Exploring and Benchmarking the Planning Capabilities of Large Language Models

Bernd Bohnet,Azade Nova,Aaron T Parisi,Kevin Swersky,Katayoon Goshvadi,Hanjun Dai,Dale Schuurmans,Noah Fiedel,Hanie Sedghi
2024-06-19
Abstract:We seek to elevate the planning capabilities of Large Language Models (LLMs)investigating four main directions. First, we construct a comprehensive benchmark suite encompassing both classical planning domains and natural language scenarios. This suite includes algorithms to generate instances with varying levels of difficulty, allowing for rigorous and systematic evaluation of LLM performance. Second, we investigate the use of in-context learning (ICL) to enhance LLM planning, exploring the direct relationship between increased context length and improved planning performance. Third, we demonstrate the positive impact of fine-tuning LLMs on optimal planning paths, as well as the effectiveness of incorporating model-driven search procedures. Finally, we investigate the performance of the proposed methods in out-of-distribution scenarios, assessing the ability to generalize to novel and unseen planning challenges.
Computation and Language,Artificial Intelligence,Machine Learning
What problem does this paper attempt to address?

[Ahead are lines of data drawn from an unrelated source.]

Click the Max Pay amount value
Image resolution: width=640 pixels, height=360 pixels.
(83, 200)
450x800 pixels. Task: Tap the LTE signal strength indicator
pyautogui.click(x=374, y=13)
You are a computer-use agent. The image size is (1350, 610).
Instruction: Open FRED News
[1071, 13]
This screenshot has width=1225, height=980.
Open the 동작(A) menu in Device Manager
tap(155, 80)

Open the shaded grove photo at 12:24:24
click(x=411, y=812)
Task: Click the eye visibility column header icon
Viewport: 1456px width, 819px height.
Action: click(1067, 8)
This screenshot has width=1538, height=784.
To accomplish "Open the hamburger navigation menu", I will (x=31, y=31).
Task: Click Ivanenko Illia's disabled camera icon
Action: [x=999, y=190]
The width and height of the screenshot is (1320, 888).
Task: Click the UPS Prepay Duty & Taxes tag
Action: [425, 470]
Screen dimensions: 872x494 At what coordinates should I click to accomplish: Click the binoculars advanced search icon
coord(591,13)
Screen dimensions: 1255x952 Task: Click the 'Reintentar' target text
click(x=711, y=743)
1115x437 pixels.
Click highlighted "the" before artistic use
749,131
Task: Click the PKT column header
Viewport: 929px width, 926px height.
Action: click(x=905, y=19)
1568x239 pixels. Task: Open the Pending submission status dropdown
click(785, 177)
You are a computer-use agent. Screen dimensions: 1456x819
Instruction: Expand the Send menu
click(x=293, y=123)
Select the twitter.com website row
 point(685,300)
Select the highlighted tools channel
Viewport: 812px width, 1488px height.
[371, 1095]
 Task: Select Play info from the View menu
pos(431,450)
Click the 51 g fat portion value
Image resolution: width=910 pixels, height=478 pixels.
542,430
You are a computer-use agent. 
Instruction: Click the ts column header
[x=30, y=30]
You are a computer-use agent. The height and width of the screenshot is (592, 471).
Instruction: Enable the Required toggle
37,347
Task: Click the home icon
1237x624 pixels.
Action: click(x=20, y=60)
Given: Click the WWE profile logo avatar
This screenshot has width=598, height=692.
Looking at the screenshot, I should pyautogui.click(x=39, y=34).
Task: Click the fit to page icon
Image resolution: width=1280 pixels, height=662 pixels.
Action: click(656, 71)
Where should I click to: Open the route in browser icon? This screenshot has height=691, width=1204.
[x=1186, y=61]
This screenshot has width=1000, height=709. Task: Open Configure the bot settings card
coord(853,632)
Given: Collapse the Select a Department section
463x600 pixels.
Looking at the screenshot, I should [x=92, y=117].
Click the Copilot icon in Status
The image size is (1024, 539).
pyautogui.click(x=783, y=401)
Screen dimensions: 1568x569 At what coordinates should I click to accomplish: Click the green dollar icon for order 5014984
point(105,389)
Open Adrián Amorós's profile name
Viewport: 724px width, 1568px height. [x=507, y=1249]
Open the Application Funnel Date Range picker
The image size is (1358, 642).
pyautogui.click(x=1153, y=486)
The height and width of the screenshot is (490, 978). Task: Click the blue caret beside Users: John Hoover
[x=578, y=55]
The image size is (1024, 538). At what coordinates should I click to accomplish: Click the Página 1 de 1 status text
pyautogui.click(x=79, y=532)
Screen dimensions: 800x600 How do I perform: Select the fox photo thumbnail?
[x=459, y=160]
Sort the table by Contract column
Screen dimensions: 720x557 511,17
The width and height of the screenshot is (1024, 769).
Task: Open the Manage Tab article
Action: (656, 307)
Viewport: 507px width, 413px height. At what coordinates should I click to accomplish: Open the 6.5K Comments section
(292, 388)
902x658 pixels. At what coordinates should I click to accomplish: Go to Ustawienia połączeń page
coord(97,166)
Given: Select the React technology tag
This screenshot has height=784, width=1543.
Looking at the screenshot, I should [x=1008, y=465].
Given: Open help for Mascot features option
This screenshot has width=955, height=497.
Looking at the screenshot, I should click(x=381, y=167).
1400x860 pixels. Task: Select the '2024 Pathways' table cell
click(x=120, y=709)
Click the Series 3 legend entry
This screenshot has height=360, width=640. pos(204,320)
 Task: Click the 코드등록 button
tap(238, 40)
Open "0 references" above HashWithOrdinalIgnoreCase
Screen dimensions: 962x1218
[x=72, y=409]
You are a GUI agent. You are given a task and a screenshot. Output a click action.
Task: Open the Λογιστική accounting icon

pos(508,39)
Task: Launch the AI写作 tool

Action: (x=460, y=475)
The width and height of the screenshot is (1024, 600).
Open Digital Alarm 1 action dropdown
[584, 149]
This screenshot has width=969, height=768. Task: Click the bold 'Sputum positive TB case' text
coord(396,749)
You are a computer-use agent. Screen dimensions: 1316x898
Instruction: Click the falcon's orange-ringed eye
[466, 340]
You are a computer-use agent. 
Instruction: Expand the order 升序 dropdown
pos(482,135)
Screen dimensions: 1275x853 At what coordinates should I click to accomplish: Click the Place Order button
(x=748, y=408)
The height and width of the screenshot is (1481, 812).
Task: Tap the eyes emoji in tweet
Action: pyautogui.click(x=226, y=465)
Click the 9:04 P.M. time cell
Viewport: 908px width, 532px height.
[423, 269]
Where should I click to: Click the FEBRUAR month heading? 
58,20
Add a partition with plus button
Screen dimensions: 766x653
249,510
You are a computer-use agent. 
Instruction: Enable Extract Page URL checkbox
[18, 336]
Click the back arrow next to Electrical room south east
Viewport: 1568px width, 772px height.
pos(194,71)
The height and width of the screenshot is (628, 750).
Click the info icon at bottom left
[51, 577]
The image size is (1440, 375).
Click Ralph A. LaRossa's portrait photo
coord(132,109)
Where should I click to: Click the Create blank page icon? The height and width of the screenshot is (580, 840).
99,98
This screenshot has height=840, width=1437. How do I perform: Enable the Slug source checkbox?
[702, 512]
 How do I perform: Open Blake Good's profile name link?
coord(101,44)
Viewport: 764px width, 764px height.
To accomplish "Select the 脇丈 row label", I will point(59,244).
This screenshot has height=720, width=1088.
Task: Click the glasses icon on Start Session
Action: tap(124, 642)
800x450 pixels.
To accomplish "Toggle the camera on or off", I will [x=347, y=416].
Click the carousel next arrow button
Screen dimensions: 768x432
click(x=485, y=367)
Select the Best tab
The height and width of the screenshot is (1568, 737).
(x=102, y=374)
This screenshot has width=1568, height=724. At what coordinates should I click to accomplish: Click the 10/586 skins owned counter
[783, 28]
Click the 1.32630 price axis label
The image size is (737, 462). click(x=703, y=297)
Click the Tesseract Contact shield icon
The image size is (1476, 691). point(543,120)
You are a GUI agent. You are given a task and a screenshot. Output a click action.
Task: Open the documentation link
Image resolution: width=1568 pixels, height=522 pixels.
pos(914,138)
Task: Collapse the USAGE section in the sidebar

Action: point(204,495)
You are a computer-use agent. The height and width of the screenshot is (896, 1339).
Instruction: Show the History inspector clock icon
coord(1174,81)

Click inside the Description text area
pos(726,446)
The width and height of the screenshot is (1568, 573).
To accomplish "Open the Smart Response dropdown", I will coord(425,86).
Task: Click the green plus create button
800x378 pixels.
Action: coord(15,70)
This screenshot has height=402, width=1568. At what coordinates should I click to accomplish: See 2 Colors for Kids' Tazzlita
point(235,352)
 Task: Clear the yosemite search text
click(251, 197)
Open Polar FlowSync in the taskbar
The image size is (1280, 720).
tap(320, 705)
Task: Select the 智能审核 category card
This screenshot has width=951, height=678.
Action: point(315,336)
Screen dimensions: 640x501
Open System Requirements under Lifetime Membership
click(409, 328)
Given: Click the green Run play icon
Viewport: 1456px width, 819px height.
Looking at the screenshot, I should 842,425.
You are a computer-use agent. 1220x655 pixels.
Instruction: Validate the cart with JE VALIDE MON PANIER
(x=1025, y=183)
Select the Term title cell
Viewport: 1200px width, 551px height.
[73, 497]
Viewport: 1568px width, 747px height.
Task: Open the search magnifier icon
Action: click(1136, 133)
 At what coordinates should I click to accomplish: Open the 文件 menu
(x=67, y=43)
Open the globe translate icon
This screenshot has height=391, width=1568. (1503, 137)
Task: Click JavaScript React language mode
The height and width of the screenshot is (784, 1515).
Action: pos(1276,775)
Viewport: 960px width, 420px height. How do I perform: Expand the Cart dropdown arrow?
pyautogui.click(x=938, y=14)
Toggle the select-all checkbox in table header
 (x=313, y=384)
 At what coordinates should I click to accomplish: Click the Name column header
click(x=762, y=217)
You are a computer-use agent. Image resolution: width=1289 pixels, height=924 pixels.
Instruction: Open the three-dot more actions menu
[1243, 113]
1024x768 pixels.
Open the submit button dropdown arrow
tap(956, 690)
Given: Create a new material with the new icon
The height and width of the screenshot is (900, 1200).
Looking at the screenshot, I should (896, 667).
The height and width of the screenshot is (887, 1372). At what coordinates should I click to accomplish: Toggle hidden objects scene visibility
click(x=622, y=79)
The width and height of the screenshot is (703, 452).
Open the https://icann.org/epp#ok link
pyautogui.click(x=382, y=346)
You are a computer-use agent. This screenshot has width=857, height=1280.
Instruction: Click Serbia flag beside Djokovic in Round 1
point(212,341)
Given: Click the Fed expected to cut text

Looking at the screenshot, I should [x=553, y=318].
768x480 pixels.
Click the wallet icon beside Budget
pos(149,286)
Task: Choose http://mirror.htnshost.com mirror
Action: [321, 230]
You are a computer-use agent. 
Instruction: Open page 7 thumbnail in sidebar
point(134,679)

This paper mainly discusses how to improve the planning capability of large-scale language models (LLMs). The researchers have constructed a comprehensive benchmark test suite, including classic planning domains and natural language scenarios, to systematically evaluate the performance of LLMs. They explored the following four main directions: 1. They devised a method to generate instances of different difficulty levels for rigorous and systematic performance evaluation. 2. They investigated the impact of increasing the context length on enhancing the planning capability of LLMs (i.e., learning in context, ICL). 3. They demonstrated the effectiveness of fine-tuning LLMs to optimize planning paths and introduced model-driven search procedures. 4. They studied the generalization capability of the method in out-of-distribution scenarios, evaluating its adaptability to new planning challenges. The paper mentions that although LLMs have demonstrated planning capabilities in certain tasks, they may also produce invalid or erroneous plans in some simple scenarios. By using ICL, multi-instance learning, fine-tuning strategies, and incorporating search algorithms such as Monte Carlo Tree Search (MCTS), the researchers improved the planning performance of LLMs. The experiments show that a combination of guided models, multi-instance learning in long contexts, fine-tuning, and search strategies can significantly enhance the planning capability and have a certain degree of generalization on unseen problems. Furthermore, the study also compares formal planning domain definition language (PDDL) and natural language representation of planning tasks to evaluate the model's performance in different scenarios. The paper concludes by discussing the experimental setup, results, and proposing future directions, including further research on planning generalization capability.